*What the task asks*. This exercise asks for the entries below to be printed exactly.

*Given data*.
·····
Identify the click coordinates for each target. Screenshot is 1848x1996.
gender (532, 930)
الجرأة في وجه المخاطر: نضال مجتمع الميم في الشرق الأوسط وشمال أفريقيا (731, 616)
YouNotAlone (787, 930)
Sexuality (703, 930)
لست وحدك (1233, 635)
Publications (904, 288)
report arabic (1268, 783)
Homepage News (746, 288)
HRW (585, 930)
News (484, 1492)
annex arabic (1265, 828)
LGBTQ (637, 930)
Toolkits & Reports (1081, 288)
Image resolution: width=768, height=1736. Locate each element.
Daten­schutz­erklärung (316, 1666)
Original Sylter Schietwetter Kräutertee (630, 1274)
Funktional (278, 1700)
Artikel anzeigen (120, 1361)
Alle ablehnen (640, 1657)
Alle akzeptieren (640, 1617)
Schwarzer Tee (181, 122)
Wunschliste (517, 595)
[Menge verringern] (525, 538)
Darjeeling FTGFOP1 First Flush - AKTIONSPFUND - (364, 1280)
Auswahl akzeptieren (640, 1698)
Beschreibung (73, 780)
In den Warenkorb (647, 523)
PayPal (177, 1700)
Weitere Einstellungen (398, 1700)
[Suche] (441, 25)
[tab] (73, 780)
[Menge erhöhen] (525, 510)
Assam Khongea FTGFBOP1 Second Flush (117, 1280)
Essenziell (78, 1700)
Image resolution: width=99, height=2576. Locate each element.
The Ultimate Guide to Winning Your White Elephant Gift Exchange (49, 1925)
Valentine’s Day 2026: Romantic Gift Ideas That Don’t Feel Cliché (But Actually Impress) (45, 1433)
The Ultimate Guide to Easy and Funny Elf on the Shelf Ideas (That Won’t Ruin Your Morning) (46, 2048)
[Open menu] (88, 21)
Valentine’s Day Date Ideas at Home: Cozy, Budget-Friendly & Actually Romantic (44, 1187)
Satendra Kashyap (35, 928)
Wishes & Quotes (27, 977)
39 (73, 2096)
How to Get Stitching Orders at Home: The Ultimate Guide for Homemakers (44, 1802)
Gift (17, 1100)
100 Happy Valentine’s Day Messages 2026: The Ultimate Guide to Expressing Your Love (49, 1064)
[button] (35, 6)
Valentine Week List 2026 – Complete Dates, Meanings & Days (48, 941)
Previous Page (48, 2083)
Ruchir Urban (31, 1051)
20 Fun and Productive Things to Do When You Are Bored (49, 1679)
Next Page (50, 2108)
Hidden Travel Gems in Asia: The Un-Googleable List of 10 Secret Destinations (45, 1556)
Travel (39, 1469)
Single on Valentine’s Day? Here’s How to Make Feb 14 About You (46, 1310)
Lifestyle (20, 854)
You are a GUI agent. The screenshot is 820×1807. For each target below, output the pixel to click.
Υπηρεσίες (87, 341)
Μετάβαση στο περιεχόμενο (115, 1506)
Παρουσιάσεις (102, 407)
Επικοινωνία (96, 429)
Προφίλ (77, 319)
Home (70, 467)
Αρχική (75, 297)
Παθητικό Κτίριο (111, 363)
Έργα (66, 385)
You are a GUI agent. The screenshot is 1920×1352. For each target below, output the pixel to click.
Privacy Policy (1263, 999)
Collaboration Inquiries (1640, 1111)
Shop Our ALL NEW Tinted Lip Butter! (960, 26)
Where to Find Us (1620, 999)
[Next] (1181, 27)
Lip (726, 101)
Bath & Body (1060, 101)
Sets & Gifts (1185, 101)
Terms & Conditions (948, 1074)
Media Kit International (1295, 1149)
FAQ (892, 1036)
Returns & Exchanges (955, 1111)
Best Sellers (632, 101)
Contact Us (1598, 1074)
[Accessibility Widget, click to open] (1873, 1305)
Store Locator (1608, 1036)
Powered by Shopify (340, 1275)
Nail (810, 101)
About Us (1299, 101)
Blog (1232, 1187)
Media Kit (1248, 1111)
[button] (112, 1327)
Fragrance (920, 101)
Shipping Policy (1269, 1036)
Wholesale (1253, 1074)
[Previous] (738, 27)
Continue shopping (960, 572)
·····
*Finished exercise*.
Identify the click coordinates for each target. Screenshot is 1848x1996.
gender (532, 930)
الجرأة في وجه المخاطر: نضال مجتمع الميم في الشرق الأوسط وشمال أفريقيا (731, 616)
YouNotAlone (787, 930)
Sexuality (703, 930)
لست وحدك (1233, 635)
Publications (904, 288)
report arabic (1268, 783)
Homepage News (746, 288)
HRW (585, 930)
News (484, 1492)
annex arabic (1265, 828)
LGBTQ (637, 930)
Toolkits & Reports (1081, 288)
Image resolution: width=768, height=1736. Locate each element.
Daten­schutz­erklärung (316, 1666)
Original Sylter Schietwetter Kräutertee (630, 1274)
Funktional (278, 1700)
Artikel anzeigen (120, 1361)
Alle ablehnen (640, 1657)
Alle akzeptieren (640, 1617)
Schwarzer Tee (181, 122)
Wunschliste (517, 595)
[Menge verringern] (525, 538)
Darjeeling FTGFOP1 First Flush - AKTIONSPFUND - (364, 1280)
Auswahl akzeptieren (640, 1698)
Beschreibung (73, 780)
In den Warenkorb (647, 523)
PayPal (177, 1700)
Weitere Einstellungen (398, 1700)
[Suche] (441, 25)
[tab] (73, 780)
[Menge erhöhen] (525, 510)
Assam Khongea FTGFBOP1 Second Flush (117, 1280)
Essenziell (78, 1700)
Image resolution: width=99, height=2576. Locate each element.
The Ultimate Guide to Winning Your White Elephant Gift Exchange (49, 1925)
Valentine’s Day 2026: Romantic Gift Ideas That Don’t Feel Cliché (But Actually Impress) (45, 1433)
The Ultimate Guide to Easy and Funny Elf on the Shelf Ideas (That Won’t Ruin Your Morning) (46, 2048)
[Open menu] (88, 21)
Valentine’s Day Date Ideas at Home: Cozy, Budget-Friendly & Actually Romantic (44, 1187)
Satendra Kashyap (35, 928)
Wishes & Quotes (27, 977)
39 (73, 2096)
How to Get Stitching Orders at Home: The Ultimate Guide for Homemakers (44, 1802)
Gift (17, 1100)
100 Happy Valentine’s Day Messages 2026: The Ultimate Guide to Expressing Your Love (49, 1064)
[button] (35, 6)
Valentine Week List 2026 – Complete Dates, Meanings & Days (48, 941)
Previous Page (48, 2083)
Ruchir Urban (31, 1051)
20 Fun and Productive Things to Do When You Are Bored (49, 1679)
Next Page (50, 2108)
Hidden Travel Gems in Asia: The Un-Googleable List of 10 Secret Destinations (45, 1556)
Travel (39, 1469)
Single on Valentine’s Day? Here’s How to Make Feb 14 About You (46, 1310)
Lifestyle (20, 854)
You are a GUI agent. The screenshot is 820×1807. For each target below, output the pixel to click.
Υπηρεσίες (87, 341)
Μετάβαση στο περιεχόμενο (115, 1506)
Παρουσιάσεις (102, 407)
Επικοινωνία (96, 429)
Προφίλ (77, 319)
Home (70, 467)
Αρχική (75, 297)
Παθητικό Κτίριο (111, 363)
Έργα (66, 385)
You are a GUI agent. The screenshot is 1920×1352. For each target below, output the pixel to click.
Privacy Policy (1263, 999)
Collaboration Inquiries (1640, 1111)
Shop Our ALL NEW Tinted Lip Butter! (960, 26)
Where to Find Us (1620, 999)
[Next] (1181, 27)
Lip (726, 101)
Bath & Body (1060, 101)
Sets & Gifts (1185, 101)
Terms & Conditions (948, 1074)
Media Kit International (1295, 1149)
FAQ (892, 1036)
Returns & Exchanges (955, 1111)
Best Sellers (632, 101)
Contact Us (1598, 1074)
[Accessibility Widget, click to open] (1873, 1305)
Store Locator (1608, 1036)
Powered by Shopify (340, 1275)
Nail (810, 101)
About Us (1299, 101)
Blog (1232, 1187)
Media Kit (1248, 1111)
[button] (112, 1327)
Fragrance (920, 101)
Shipping Policy (1269, 1036)
Wholesale (1253, 1074)
[Previous] (738, 27)
Continue shopping (960, 572)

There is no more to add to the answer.